Community Development, General

World Bank Supports Mozambique’s Conservation And Biodiversity Effects To Reduce Poverty

On 18 November 2014 the World Bank Group’s Board of Executive Directors approved a US$40 million International Development Association (IDA)* grant to support the implementation of the government of Mozambique’s Conservation Areas for Biodiversity and Development Project, known as Mozbio. This programme benefits from an additional US$6.3 million grant provided by the Global Environment Facility (GEF).

Mozambique’s Conservation Areas (CAs) are made of diverse habitats that include a coastline with some of the most spectacular coral reefs in the world. The country possesses over 5 500 plant species, 222 mammal and 600 bird species. Despite such a rich biodiversity, poverty rates are extremely high across the population living within and around CAs, and the level of revenues from and investments to conservation related tourism is very low.

© Tony Weaver

The Mozbio Project will strengthen the way CAs are protected and improve the lives of communities in and around the area through activities that establish efficient management and promote tourism, as well as create jobs, business opportunities and other sustainable livelihood efforts that focus on conservation and biodiversity.

“We want to help the country unleash the economic potential of conservation and tourism as means to foster sustainable poverty alleviation,” said Mark Lundell, World Bank Country Director for Mozambique, Madagascar, Mauritius, Seychelles and Comoros. “Integrated conservation development activities, such as conservation agriculture or sustainable forestry (including harvesting of non-timber forest products), as well as ecotourism create incentives for conservation among local communities and local governments, which in turn reduces the pressure on natural resources.”

The MozBio Project will address some of the most pressing challenges to CAs management, including strengthening institutional and policy framework for conservation, improving CAs management, particularly for marine CAs which has the greatest tourism potential, as well as broadening the livelihood options to communities living in and around the CAs. The project serves as a platform to address threats to conservation of Mozambique’s natural capital, promote nature-based tourism growth, integrated landscape management, and reducing high poverty levels around CAs.

“I’m happy we reached such an important milestone in this project life-cycle,” said Mr. Soto, the head of National Administration of Conservation Areas (ANAC). “This four-year project focuses on reducing rural poverty through improved schemes to share benefits from conservation and nature based-tourism to communities, increase conservation-related job creation and business opportunities in the agriculture, forestry and fisheries sectors; and promote alternative livelihood activities that encourage communities to reduce destructive practices, such as poaching or deforestation”

© Michael Raimondo

The project will also promote innovative mechanisms to ensure sustainable financing of CAs, including the design and capitalization of an endowment fund to attract financing from different sectors (public, private, etc.): the so-called Biofund (Foundation for the Conservation of Biodiversity). The project will also bring positive social and environmental benefits at local, national and global levels. It is estimated that over 11 200 households (around 56 000 people) will benefit directly from the project. At the national level, the government will benefit through a stronger institutional framework for conservation and tourism promotion, as well as tax revenues from increased tourism activities around CAs. Protecting large areas of land has environmental benefits at the global level, both in terms of globally-important terrestrial and marine biodiversity and reduction of greenhouse gas emissions given CAs’ role in protecting forests and other carbon-rich habitats (such as wetlands and mangroves) from deforestation and degradation.

© Matt Prophet

This project supports the GoM poverty reduction strategy and contributes to the World Bank Country Partnership Strategy for Mozambique (2012-15), which has an overarching goal of promoting broad-based, inclusive, and pro-poor growth, and it is consistent with GEF strategies and policies to promote biodiversity conservation and climate change mitigation.

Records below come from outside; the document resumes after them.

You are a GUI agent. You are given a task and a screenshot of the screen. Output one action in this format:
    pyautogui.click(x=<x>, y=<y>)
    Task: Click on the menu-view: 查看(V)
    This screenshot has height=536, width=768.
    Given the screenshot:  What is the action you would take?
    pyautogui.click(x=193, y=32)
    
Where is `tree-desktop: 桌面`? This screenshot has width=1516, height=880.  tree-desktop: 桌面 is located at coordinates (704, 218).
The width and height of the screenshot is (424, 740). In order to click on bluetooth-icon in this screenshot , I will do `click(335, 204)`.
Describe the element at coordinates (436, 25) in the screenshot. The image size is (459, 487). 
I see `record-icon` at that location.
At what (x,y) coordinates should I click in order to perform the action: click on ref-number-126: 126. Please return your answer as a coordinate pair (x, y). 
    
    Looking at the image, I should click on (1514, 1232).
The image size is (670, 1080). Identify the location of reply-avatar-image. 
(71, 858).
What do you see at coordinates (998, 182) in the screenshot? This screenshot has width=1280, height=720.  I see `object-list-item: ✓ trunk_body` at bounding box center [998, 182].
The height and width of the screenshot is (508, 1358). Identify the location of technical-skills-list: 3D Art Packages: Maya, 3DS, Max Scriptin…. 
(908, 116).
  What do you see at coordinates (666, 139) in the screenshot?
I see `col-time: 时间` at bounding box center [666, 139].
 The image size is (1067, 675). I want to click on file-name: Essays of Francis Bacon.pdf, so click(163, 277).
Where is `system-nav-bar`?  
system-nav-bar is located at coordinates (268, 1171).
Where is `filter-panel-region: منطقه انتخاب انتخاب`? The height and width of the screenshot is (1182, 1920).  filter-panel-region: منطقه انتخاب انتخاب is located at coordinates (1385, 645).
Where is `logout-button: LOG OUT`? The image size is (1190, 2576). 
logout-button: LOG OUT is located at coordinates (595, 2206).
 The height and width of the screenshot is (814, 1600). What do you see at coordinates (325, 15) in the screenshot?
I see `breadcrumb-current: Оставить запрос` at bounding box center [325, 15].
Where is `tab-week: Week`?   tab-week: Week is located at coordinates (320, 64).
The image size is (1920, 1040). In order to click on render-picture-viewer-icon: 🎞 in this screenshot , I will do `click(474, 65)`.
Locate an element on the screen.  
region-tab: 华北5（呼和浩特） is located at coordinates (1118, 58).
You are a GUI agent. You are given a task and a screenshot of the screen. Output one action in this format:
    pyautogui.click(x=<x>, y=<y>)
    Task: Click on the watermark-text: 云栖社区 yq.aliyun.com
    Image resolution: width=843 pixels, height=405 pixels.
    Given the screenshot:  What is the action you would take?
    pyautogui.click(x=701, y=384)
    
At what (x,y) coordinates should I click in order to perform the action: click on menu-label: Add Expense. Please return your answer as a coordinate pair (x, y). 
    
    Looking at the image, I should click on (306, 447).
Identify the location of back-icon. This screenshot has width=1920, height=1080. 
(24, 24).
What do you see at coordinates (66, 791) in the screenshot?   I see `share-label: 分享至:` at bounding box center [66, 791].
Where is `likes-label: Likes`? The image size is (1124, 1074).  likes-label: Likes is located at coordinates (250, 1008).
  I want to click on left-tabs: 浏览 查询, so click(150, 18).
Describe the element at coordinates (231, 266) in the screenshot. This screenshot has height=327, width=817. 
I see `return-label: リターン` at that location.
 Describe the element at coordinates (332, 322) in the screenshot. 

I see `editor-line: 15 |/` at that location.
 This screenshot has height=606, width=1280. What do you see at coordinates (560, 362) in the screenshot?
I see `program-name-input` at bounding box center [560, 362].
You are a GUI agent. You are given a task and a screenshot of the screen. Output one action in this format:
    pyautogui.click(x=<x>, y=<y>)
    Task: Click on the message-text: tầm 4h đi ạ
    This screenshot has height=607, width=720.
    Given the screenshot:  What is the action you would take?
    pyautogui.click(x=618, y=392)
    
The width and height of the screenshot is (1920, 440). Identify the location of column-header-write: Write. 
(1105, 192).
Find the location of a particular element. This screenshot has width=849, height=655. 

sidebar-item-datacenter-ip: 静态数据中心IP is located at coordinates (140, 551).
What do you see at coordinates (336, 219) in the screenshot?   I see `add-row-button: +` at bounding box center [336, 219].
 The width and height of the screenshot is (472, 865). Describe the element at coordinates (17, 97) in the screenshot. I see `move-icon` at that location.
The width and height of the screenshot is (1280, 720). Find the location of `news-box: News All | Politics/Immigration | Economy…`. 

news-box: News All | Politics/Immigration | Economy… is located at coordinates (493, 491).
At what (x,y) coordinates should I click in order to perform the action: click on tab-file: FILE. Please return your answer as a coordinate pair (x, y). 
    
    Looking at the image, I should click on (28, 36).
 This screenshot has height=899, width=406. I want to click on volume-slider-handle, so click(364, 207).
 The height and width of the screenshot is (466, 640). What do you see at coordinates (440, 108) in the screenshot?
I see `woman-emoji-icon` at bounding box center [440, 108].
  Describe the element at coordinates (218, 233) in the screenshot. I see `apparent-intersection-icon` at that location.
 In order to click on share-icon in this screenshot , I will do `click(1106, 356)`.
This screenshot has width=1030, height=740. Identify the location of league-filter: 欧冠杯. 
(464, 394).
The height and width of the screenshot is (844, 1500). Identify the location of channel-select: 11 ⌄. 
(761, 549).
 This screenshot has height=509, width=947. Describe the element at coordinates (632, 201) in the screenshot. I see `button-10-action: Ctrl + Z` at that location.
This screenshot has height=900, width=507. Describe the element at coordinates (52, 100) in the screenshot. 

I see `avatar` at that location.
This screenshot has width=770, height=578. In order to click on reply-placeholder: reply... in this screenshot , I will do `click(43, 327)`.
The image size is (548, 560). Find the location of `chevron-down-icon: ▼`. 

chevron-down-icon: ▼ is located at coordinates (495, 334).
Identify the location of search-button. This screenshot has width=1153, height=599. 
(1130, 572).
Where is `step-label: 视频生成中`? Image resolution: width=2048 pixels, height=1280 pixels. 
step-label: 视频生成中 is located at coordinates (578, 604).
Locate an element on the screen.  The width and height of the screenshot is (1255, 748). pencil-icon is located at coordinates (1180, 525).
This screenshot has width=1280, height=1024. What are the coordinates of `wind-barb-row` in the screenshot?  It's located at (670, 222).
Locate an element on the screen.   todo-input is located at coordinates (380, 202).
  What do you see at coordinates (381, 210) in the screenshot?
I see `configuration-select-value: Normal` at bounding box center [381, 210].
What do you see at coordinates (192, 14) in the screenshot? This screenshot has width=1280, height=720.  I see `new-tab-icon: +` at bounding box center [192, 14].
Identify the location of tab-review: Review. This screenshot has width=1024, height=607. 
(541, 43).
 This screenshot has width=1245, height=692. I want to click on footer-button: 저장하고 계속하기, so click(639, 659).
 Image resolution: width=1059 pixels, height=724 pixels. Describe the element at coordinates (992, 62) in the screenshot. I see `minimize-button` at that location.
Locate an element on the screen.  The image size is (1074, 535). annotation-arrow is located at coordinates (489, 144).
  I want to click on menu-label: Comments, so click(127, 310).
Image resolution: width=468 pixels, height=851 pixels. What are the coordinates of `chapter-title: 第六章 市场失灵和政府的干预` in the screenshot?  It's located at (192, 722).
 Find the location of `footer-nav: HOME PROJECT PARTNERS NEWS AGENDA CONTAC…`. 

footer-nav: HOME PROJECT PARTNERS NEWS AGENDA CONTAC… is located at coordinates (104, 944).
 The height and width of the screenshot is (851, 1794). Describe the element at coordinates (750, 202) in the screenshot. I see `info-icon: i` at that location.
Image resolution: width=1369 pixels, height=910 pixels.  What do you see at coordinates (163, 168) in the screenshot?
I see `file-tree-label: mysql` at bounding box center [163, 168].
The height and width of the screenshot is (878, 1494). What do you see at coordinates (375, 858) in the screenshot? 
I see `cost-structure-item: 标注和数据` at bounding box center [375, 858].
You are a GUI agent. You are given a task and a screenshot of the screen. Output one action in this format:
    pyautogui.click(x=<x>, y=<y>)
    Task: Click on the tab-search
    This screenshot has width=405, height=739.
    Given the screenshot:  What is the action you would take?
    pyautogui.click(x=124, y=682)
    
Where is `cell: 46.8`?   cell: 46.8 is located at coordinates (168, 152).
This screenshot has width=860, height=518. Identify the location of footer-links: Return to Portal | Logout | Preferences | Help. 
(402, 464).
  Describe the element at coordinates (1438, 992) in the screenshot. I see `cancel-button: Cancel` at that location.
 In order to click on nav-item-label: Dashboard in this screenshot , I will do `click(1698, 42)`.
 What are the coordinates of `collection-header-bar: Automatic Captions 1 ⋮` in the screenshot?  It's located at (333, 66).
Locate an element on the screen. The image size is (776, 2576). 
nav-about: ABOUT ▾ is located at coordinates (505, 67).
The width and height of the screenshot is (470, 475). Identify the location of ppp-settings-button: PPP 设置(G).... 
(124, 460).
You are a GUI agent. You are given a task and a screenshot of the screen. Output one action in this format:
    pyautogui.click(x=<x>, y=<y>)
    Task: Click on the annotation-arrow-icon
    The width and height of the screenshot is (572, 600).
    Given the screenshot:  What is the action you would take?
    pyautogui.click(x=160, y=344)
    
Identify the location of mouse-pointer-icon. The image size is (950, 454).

* The World Bank’s International Development Association (IDA), established in 1960, helps the world’s poorest countries by providing grants and low to zero-interest loans for projects and programs that boost economic growth, reduce poverty, and improve poor people’s lives. IDA is one of the largest sources of assistance for the world’s 77 poorest countries, 39 of which are in Africa. Resources from IDA bring positive change for 2.8 billion people living on less than $2 a day. Since 1960, IDA has supported development work in 112 countries. Annual commitments have averaged about $18 billion over the last three years, with about 50 percent going to Africa.